> **WHAT IS REQUIRED**:
Omit all pictures and transcribe only the lines in the entries below that run from the line with "Novembre 2018 (469, 1271)" through the line with "[Pin this] (100, 1854)".

> **ENTRIES PROVIDED**:
########

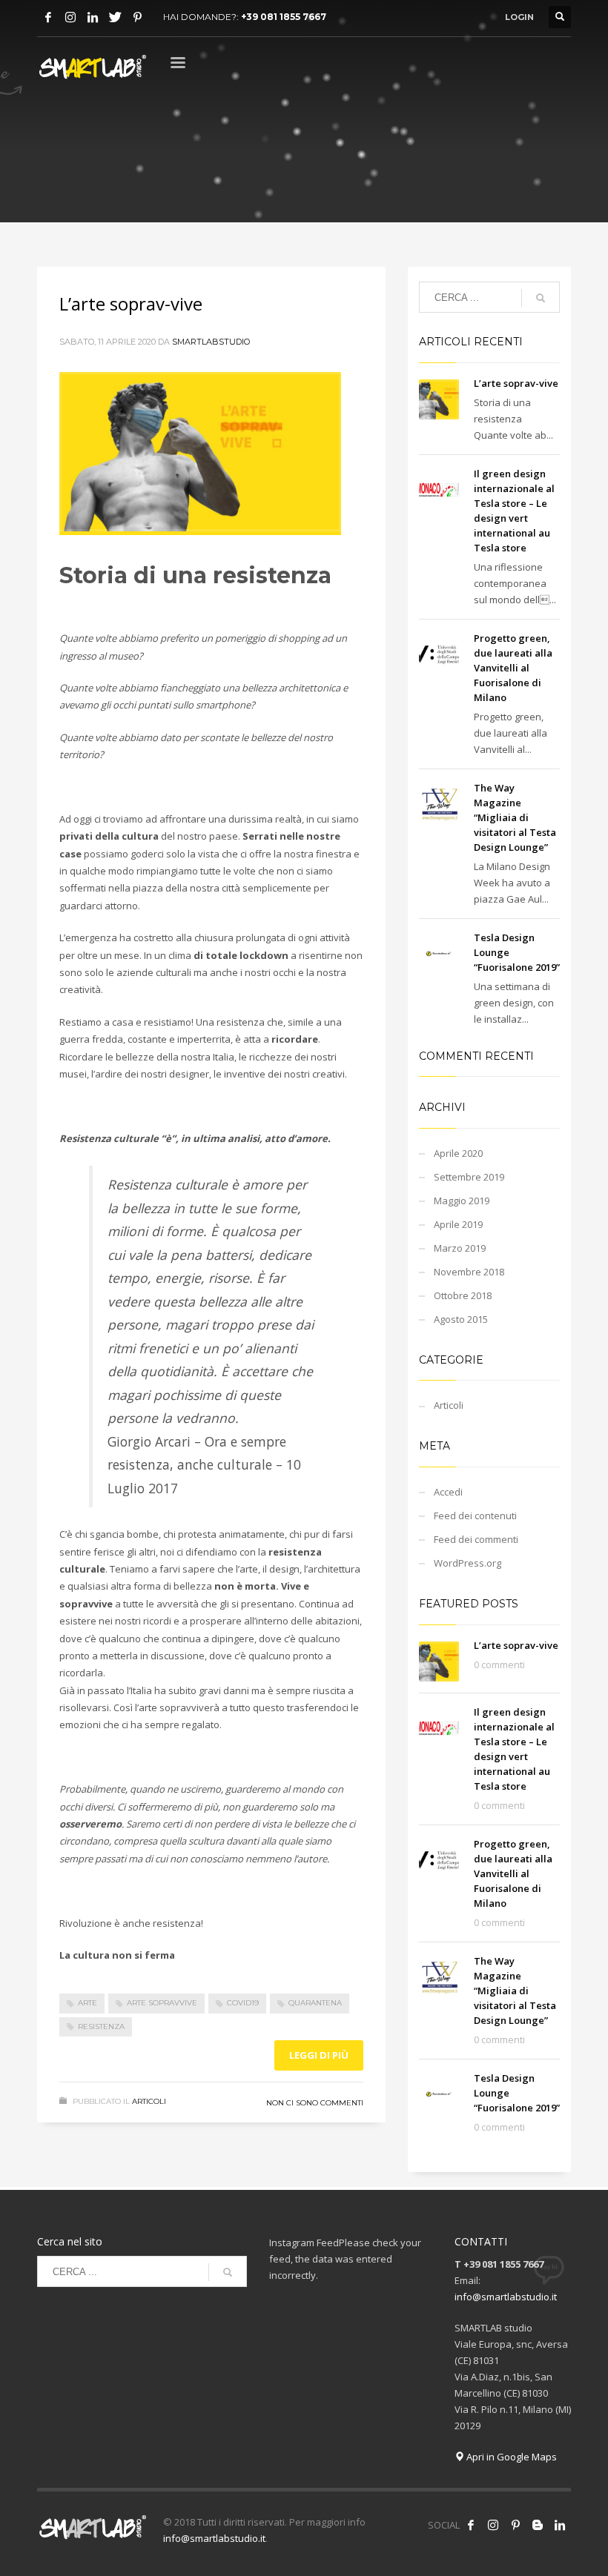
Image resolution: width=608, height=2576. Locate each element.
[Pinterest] (137, 17)
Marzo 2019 (460, 1248)
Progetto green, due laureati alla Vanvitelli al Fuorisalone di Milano (513, 667)
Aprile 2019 (458, 1224)
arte (87, 2003)
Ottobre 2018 (463, 1295)
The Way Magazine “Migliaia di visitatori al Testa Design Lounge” (515, 817)
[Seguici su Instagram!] (493, 2525)
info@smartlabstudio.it (506, 2296)
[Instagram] (70, 17)
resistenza (101, 2026)
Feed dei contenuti (475, 1515)
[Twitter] (115, 17)
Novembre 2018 (469, 1271)
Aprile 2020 (458, 1153)
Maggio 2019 (461, 1200)
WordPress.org (467, 1563)
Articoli (149, 2101)
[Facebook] (48, 17)
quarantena (315, 2003)
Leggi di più (318, 2055)
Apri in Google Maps (510, 2456)
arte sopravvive (162, 2003)
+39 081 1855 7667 (283, 16)
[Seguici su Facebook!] (471, 2525)
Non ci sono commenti (314, 2103)
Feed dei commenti (476, 1539)
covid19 (243, 2003)
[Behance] (537, 2525)
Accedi (448, 1491)
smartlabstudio (211, 341)
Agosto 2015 (461, 1319)
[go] (540, 297)
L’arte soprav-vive (130, 303)
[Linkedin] (93, 17)
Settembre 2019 (469, 1177)
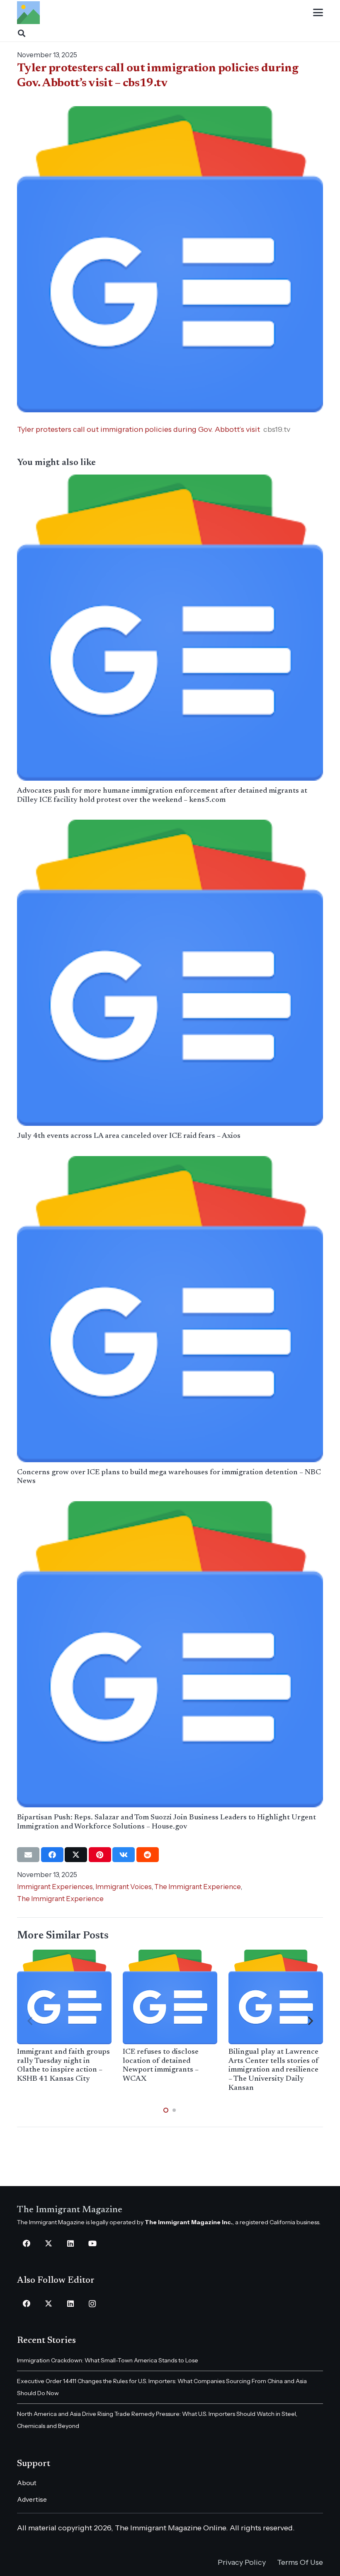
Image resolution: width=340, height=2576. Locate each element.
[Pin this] (100, 1854)
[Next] (310, 2021)
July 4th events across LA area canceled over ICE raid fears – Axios (128, 1136)
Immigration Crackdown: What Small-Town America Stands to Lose (107, 2360)
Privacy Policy (242, 2562)
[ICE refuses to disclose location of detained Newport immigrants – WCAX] (170, 1997)
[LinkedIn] (70, 2243)
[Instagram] (92, 2303)
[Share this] (52, 1854)
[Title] (28, 12)
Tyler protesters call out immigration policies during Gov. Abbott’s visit (138, 429)
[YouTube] (92, 2243)
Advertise (32, 2499)
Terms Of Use (300, 2562)
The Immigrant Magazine (69, 2210)
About (26, 2483)
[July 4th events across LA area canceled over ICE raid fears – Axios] (170, 973)
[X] (48, 2243)
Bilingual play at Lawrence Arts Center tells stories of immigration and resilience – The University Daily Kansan (273, 2069)
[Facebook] (26, 2243)
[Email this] (28, 1854)
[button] (318, 12)
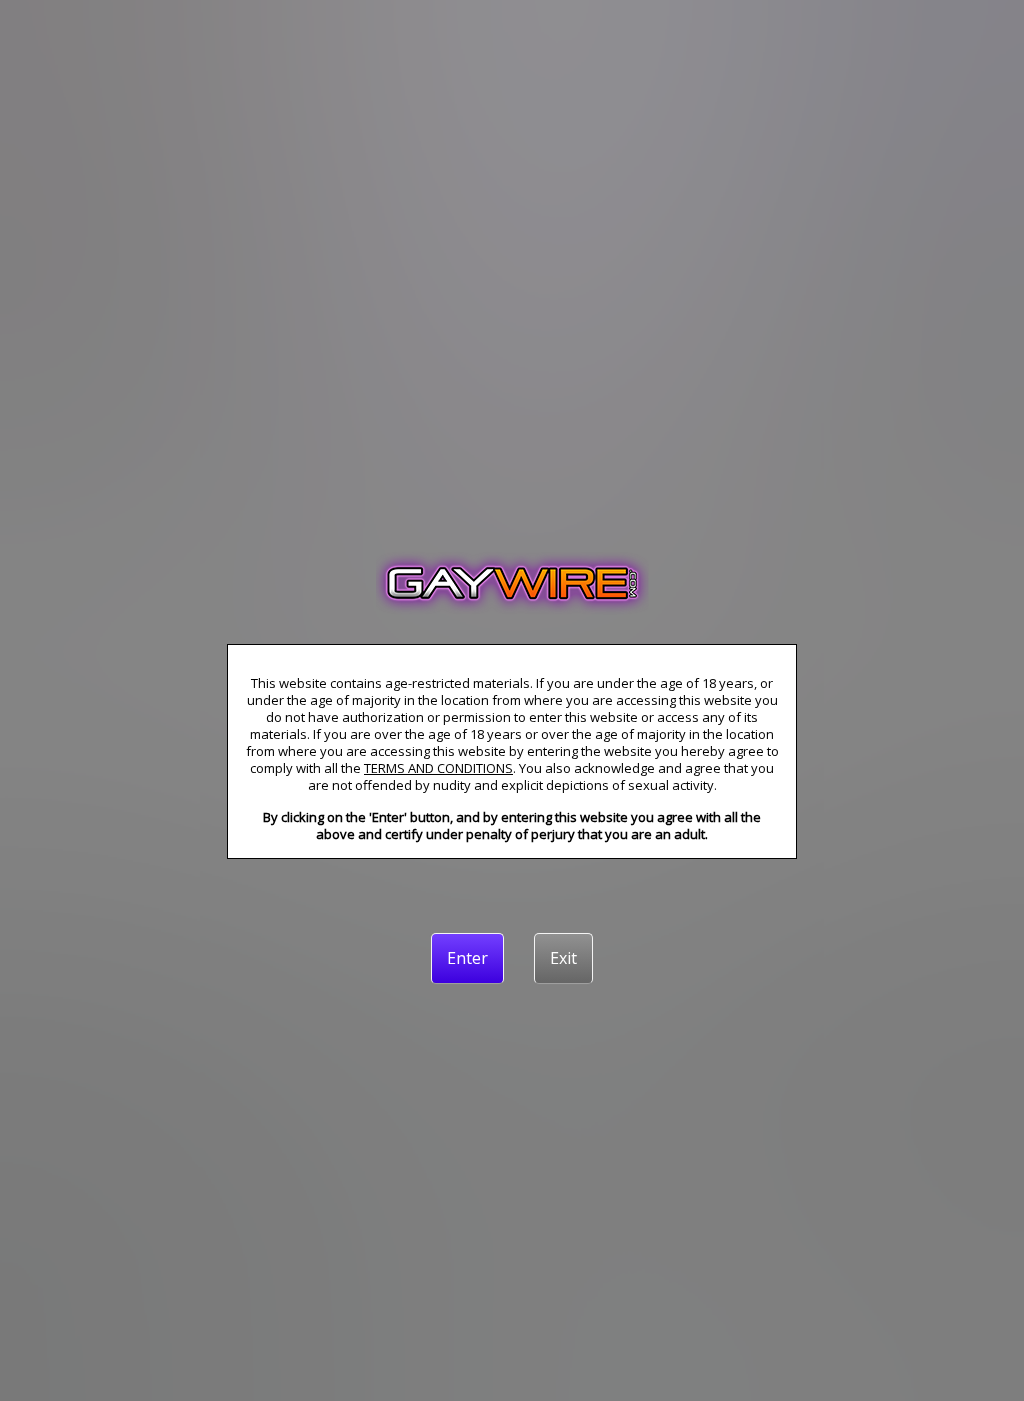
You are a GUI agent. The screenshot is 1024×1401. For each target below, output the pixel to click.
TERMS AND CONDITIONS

########

> **SOLUTION TO THIS TASK**:
Novembre 2018 (469, 1271)
Aprile 2020 (458, 1153)
Maggio 2019 (461, 1200)
WordPress.org (467, 1563)
Articoli (149, 2101)
[Facebook] (48, 17)
quarantena (315, 2003)
Leggi di più (318, 2055)
Apri in Google Maps (510, 2456)
arte sopravvive (162, 2003)
+39 081 1855 7667 (283, 16)
[Seguici su Facebook!] (471, 2525)
Non ci sono commenti (314, 2103)
Feed dei commenti (476, 1539)
covid19 (243, 2003)
[Behance] (537, 2525)
Accedi (448, 1491)
smartlabstudio (211, 341)
Agosto 2015 (461, 1319)
[go] (540, 297)
L’arte soprav-vive (130, 303)
[Linkedin] (93, 17)
Settembre 2019 (469, 1177)
Image resolution: width=340, height=2576. Locate each element.
[Pin this] (100, 1854)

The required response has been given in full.